2014年9月27日土曜日

石倉の石鳥居 [山形・天童市]


石倉の石鳥居

〜現地・案内板より〜

石鳥居

 この石鳥居は、凝灰岩(ぎょうかいがん)で笠木(かさぎ)の長さ6.2m、柱の高さ3.17m、柱の太さ直径0.89m、柱と柱の間は2.99mあります。

 造立年代について、干布村郷土史では「近世前期のようだ」としていますが、天童市史では「中世後期」と推定しています。また、この鳥居について郷土史は、雨呼山(あまよばりやま)大権現(龍神様)への奉納であろうとし、市史では向きが南向きだったとも考えられ、山寺に関わる鳥居ではないかと推測しています。

 しかし、これは総合的に判断すると、干布村郷土史が記した、雨呼山の信仰に対して造立されたものと考えるのが自然と思われます。そして、この鳥居を造った苦労を思うとき、それだけ雨呼山に対する先人の信仰の厚さと深さを考えさせられます。

平成19年10月
干布地域づくり委員会



額束(がくづか)が2つある珍しい石鳥居

〜東北芸術工科大学、文化財保存修復研究センター「日本最古の石鳥居群は語る」より〜

石倉の石鳥居

所在:天童市下萩野戸
様式:明神系八幡鳥居
年代:近世
材質:石英粗面岩質凝灰岩
寸法:総高3.9m、柱径0.7m、柱間隔3m、笠長6.25m
位置:38.32514444,140.41567500


 額束を二つもつこの石鳥居は、天童市の東に位置する雨呼山の麓に立っている。鳥居の帰属は、天童市の舞鶴山方面の佛向寺と関係深い雨呼山とされる。柱の径が約0.7m、笠木の長さも約6.25mあり、古式の石鳥居のなかでは大型に分類される。形態の特徴は額束が二つ並んでいる点と、笠と島木の両側面が垂直に切られている点である。そして柱は僅かに転びがあるうえ、八角形に近い断面を示す。八角柱の鳥居は、大鳥神社など明神系鳥居に見られる特徴として、その用例は制限されている。

 鳥居の様式分類上では明神系八幡鳥居の変形と考えられる。だが、額束が二つあるなど、倒壊にともなう一定の改変が加わっている可能性が高い。これを裏付けるものとして、地元の著名な歴史家である川崎浩良氏による証言がある(『出羽文化史料』)。

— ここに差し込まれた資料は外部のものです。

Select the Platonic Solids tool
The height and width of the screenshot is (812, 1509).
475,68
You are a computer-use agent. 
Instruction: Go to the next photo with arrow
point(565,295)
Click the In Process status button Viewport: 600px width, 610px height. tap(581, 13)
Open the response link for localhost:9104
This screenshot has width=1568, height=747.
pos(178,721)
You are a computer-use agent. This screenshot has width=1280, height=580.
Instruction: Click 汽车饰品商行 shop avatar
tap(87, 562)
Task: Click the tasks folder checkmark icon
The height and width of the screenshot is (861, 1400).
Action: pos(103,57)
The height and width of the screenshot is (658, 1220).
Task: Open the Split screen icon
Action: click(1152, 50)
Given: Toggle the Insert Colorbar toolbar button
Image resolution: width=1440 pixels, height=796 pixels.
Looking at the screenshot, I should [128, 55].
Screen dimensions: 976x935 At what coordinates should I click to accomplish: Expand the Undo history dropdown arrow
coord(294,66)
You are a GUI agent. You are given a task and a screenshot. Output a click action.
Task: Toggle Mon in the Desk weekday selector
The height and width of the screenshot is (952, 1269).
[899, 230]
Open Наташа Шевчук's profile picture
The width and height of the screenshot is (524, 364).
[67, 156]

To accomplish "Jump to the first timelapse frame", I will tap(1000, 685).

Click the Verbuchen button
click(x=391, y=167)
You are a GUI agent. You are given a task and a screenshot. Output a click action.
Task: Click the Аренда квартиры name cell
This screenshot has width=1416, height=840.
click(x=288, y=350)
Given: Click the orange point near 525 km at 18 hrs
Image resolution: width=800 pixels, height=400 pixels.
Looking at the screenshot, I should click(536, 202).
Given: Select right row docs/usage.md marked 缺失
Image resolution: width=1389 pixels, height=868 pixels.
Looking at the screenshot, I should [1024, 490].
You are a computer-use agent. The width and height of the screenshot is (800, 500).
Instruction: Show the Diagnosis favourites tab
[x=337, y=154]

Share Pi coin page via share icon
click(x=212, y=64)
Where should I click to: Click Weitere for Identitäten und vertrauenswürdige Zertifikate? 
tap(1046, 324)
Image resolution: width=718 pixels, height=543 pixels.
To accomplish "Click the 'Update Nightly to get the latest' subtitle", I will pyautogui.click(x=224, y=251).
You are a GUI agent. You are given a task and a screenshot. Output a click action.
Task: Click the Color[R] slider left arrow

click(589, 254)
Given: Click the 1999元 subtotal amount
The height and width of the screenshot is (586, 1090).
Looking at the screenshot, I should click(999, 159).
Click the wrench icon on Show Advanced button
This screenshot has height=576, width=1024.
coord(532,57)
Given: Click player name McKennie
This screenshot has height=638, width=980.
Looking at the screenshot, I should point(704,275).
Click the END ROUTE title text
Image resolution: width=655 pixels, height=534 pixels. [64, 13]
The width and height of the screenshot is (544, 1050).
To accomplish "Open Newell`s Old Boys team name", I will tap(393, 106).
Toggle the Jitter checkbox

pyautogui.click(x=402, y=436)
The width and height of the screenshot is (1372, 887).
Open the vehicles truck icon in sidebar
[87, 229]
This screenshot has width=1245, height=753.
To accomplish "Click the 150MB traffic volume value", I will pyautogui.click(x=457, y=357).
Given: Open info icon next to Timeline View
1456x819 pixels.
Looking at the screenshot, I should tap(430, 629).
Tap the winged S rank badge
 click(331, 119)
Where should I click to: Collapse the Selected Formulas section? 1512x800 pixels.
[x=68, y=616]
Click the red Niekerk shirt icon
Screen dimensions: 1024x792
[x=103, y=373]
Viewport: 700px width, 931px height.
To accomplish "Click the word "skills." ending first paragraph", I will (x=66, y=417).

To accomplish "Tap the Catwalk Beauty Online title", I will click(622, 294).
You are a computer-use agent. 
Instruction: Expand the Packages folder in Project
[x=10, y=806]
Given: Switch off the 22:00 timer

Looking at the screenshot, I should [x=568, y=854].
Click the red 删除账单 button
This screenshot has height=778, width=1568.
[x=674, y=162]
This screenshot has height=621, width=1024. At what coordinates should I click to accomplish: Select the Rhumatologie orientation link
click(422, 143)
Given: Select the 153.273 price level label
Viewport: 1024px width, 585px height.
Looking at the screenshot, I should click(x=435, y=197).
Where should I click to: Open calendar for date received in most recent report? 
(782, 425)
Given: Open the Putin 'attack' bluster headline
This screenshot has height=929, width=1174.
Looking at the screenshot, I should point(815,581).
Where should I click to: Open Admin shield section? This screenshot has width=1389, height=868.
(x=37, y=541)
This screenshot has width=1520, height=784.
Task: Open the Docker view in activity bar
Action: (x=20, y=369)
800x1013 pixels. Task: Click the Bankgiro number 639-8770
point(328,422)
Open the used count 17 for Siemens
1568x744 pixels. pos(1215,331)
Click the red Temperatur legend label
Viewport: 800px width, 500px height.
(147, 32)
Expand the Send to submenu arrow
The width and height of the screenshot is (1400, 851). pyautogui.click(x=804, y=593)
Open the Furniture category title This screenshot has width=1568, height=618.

そのなかに、かつて石鳥居の左半分が崩れていたという記述がみられる。崩れた理由は鳥居下の中央部が雨水の影響で渓流となったためであり、右半分はかろうじて樹木に支えられて立っていたという。鳥居の位置する辺りは傾斜のある登山路と川が隣接しており、豪雨の影響を受けると道は渓流となる地形を示す。もう一つ述懐のなかで興味深い事実は、現在のような二つの額束はないとしている。すなわち、この鳥居の特徴を島木の切り落とし部分としているものの、額束が二つあるという記述は見られない。現在の二つある額束は昭和二十年代以降、修理の際に加えられたものと考えられる。


 鳥居の向きに関連して、一説では近隣の立石寺を意識し、現在のような東西ではなく南北向きだったという見解もある。しかし、村山地域の古式鳥居の立地条件は、東へ向う街道沿いを選んでいる。この点、現在の位置は少々山奥に入り込んではいるが、西から東の雨呼山に至る山門としての役割を勘案すると、現在の東西向きが本来的な姿と言えよう。

 製作年代に関しては、帰属する雨呼山の歴史・民俗を考慮して考えるべきであろう。農耕における雨呼び行事は根強い民間信仰として、近隣の立石寺と佛向寺との関連性は地元の歴史研究家により言及されている。ただし、その実態についてはより詳細な研究事例が求められるが、今のところ明確な分類や時代考証などは成されていない。


 南北に長い山形盆地は、南北に羽州街道が走り、これを主軸として盆地内の各地域は東西の横街道によって結ばれている。村山地域における古式石鳥居群の立地条件は、南北の主軸となる街道から、信仰空間である東の山々に向う方向に建立されている。こういった空間性からすると、立石寺との関係は山と街道条件からして無理がある。一方、佛向寺は山の反対側に位置するため、鳥居と参道の動線関係に矛盾を生じる。したがって、石倉の石鳥居の帰属は雨呼山とみるのが妥当であろう。

 ただし、石鳥居の表面の風化度合いや、製作痕の残存度合いなどからして製作年代はそうは古くないと考えられる。この他に、笠、島木の平面的な切り落とし方も近世的な変容と思われる。こういった点から、石倉の石鳥居の建立年代は近世頃とするのが無理がなさそうに思える。いずれにせよ、石倉の石鳥居は額束を二つ有する唯一の事例として、そのユニークさは印象深いと言えよう。